Your task -
Rewrite the rows below, putting "marker number" wherever "callout number" occurs and keeping everything else the same.

* start Dataset rows *

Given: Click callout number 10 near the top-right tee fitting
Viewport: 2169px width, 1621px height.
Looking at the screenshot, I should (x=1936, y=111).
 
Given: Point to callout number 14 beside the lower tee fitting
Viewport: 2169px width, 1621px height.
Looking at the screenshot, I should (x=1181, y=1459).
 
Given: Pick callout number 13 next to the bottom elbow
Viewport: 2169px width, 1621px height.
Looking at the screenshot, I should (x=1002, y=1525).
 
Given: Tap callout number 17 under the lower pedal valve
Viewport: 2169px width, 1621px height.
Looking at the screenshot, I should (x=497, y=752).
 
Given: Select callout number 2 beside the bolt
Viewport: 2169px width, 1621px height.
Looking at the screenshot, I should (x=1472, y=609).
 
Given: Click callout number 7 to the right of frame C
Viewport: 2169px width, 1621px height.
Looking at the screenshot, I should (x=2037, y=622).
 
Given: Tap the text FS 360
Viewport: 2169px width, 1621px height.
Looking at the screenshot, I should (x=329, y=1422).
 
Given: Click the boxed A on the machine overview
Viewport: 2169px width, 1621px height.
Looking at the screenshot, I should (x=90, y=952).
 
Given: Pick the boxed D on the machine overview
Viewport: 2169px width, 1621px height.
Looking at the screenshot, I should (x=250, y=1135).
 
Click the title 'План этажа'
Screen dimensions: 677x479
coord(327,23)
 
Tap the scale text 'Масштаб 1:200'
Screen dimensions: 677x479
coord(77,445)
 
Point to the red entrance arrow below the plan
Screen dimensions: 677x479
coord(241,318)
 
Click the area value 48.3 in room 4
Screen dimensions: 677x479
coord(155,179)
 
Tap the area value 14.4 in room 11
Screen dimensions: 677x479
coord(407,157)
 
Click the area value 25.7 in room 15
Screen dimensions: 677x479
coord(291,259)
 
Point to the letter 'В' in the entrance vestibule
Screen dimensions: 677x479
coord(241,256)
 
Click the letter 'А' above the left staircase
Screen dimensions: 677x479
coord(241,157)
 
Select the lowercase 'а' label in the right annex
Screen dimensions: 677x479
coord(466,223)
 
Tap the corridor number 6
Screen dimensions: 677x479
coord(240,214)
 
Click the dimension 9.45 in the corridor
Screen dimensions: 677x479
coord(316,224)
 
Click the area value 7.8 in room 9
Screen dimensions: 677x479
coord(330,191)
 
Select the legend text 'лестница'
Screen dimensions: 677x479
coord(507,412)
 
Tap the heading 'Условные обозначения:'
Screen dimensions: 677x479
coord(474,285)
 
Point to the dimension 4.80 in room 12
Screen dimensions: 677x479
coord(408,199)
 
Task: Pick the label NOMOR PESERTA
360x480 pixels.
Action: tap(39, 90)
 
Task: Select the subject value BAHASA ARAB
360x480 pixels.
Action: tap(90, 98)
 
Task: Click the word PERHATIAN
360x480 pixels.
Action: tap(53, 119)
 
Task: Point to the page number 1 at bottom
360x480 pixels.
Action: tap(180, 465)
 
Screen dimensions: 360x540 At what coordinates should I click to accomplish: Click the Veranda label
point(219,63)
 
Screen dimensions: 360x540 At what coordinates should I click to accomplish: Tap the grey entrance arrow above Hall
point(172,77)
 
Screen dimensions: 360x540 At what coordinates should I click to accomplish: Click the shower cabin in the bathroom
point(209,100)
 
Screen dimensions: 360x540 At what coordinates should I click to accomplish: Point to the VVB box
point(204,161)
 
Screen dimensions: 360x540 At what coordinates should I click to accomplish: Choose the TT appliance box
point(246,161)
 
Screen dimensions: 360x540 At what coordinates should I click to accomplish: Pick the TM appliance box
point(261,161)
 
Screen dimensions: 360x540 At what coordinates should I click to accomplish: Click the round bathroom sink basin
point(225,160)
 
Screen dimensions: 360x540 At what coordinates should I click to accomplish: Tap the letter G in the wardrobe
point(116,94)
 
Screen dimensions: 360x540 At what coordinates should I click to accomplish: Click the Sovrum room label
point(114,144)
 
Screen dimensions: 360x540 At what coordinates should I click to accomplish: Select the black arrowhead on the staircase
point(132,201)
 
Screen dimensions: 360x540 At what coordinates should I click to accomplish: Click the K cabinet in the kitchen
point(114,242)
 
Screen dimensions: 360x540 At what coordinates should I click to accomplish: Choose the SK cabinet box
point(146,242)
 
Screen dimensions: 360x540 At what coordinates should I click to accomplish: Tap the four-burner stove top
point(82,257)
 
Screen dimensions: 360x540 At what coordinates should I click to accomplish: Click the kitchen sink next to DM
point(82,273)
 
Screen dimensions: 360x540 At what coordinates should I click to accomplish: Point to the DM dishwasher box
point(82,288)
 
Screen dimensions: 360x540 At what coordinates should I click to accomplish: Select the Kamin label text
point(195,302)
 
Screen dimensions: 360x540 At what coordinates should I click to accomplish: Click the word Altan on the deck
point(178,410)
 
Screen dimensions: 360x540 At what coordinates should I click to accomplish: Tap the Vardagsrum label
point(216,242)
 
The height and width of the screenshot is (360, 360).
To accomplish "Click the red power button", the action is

* end Dataset rows *

Solution to the exercise -
Given: Click marker number 10 near the top-right tee fitting
Viewport: 2169px width, 1621px height.
Looking at the screenshot, I should (x=1936, y=111).
 
Given: Point to marker number 14 beside the lower tee fitting
Viewport: 2169px width, 1621px height.
Looking at the screenshot, I should (x=1181, y=1459).
 
Given: Pick marker number 13 next to the bottom elbow
Viewport: 2169px width, 1621px height.
Looking at the screenshot, I should (x=1002, y=1525).
 
Given: Tap marker number 17 under the lower pedal valve
Viewport: 2169px width, 1621px height.
Looking at the screenshot, I should (x=497, y=752).
 
Given: Select marker number 2 beside the bolt
Viewport: 2169px width, 1621px height.
Looking at the screenshot, I should (x=1472, y=609).
 
Given: Click marker number 7 to the right of frame C
Viewport: 2169px width, 1621px height.
Looking at the screenshot, I should (x=2037, y=622).
 
Given: Tap the text FS 360
Viewport: 2169px width, 1621px height.
Looking at the screenshot, I should (x=329, y=1422).
 
Given: Click the boxed A on the machine overview
Viewport: 2169px width, 1621px height.
Looking at the screenshot, I should (x=90, y=952).
 
Given: Pick the boxed D on the machine overview
Viewport: 2169px width, 1621px height.
Looking at the screenshot, I should (x=250, y=1135).
 
Click the title 'План этажа'
Screen dimensions: 677x479
coord(327,23)
 
Tap the scale text 'Масштаб 1:200'
Screen dimensions: 677x479
coord(77,445)
 
Point to the red entrance arrow below the plan
Screen dimensions: 677x479
coord(241,318)
 
Click the area value 48.3 in room 4
Screen dimensions: 677x479
coord(155,179)
 
Tap the area value 14.4 in room 11
Screen dimensions: 677x479
coord(407,157)
 
Click the area value 25.7 in room 15
Screen dimensions: 677x479
coord(291,259)
 
Point to the letter 'В' in the entrance vestibule
Screen dimensions: 677x479
coord(241,256)
 
Click the letter 'А' above the left staircase
Screen dimensions: 677x479
coord(241,157)
 
Select the lowercase 'а' label in the right annex
Screen dimensions: 677x479
coord(466,223)
 
Tap the corridor number 6
Screen dimensions: 677x479
coord(240,214)
 
Click the dimension 9.45 in the corridor
Screen dimensions: 677x479
coord(316,224)
 
Click the area value 7.8 in room 9
Screen dimensions: 677x479
coord(330,191)
 
Select the legend text 'лестница'
Screen dimensions: 677x479
coord(507,412)
 
Tap the heading 'Условные обозначения:'
Screen dimensions: 677x479
coord(474,285)
 
Point to the dimension 4.80 in room 12
Screen dimensions: 677x479
coord(408,199)
 
Task: Pick the label NOMOR PESERTA
360x480 pixels.
Action: tap(39, 90)
 
Task: Select the subject value BAHASA ARAB
360x480 pixels.
Action: tap(90, 98)
 
Task: Click the word PERHATIAN
360x480 pixels.
Action: tap(53, 119)
 
Task: Point to the page number 1 at bottom
360x480 pixels.
Action: tap(180, 465)
 
Screen dimensions: 360x540 At what coordinates should I click to accomplish: Click the Veranda label
point(219,63)
 
Screen dimensions: 360x540 At what coordinates should I click to accomplish: Tap the grey entrance arrow above Hall
point(172,77)
 
Screen dimensions: 360x540 At what coordinates should I click to accomplish: Click the shower cabin in the bathroom
point(209,100)
 
Screen dimensions: 360x540 At what coordinates should I click to accomplish: Point to the VVB box
point(204,161)
 
Screen dimensions: 360x540 At what coordinates should I click to accomplish: Choose the TT appliance box
point(246,161)
 
Screen dimensions: 360x540 At what coordinates should I click to accomplish: Pick the TM appliance box
point(261,161)
 
Screen dimensions: 360x540 At what coordinates should I click to accomplish: Click the round bathroom sink basin
point(225,160)
 
Screen dimensions: 360x540 At what coordinates should I click to accomplish: Tap the letter G in the wardrobe
point(116,94)
 
Screen dimensions: 360x540 At what coordinates should I click to accomplish: Click the Sovrum room label
point(114,144)
 
Screen dimensions: 360x540 At what coordinates should I click to accomplish: Select the black arrowhead on the staircase
point(132,201)
 
Screen dimensions: 360x540 At what coordinates should I click to accomplish: Click the K cabinet in the kitchen
point(114,242)
 
Screen dimensions: 360x540 At what coordinates should I click to accomplish: Choose the SK cabinet box
point(146,242)
 
Screen dimensions: 360x540 At what coordinates should I click to accomplish: Tap the four-burner stove top
point(82,257)
 
Screen dimensions: 360x540 At what coordinates should I click to accomplish: Click the kitchen sink next to DM
point(82,273)
 
Screen dimensions: 360x540 At what coordinates should I click to accomplish: Point to the DM dishwasher box
point(82,288)
 
Screen dimensions: 360x540 At what coordinates should I click to accomplish: Select the Kamin label text
point(195,302)
 
Screen dimensions: 360x540 At what coordinates should I click to accomplish: Click the word Altan on the deck
point(178,410)
 
Screen dimensions: 360x540 At what coordinates should I click to accomplish: Tap the Vardagsrum label
point(216,242)
 
The height and width of the screenshot is (360, 360).
To accomplish "Click the red power button", the action is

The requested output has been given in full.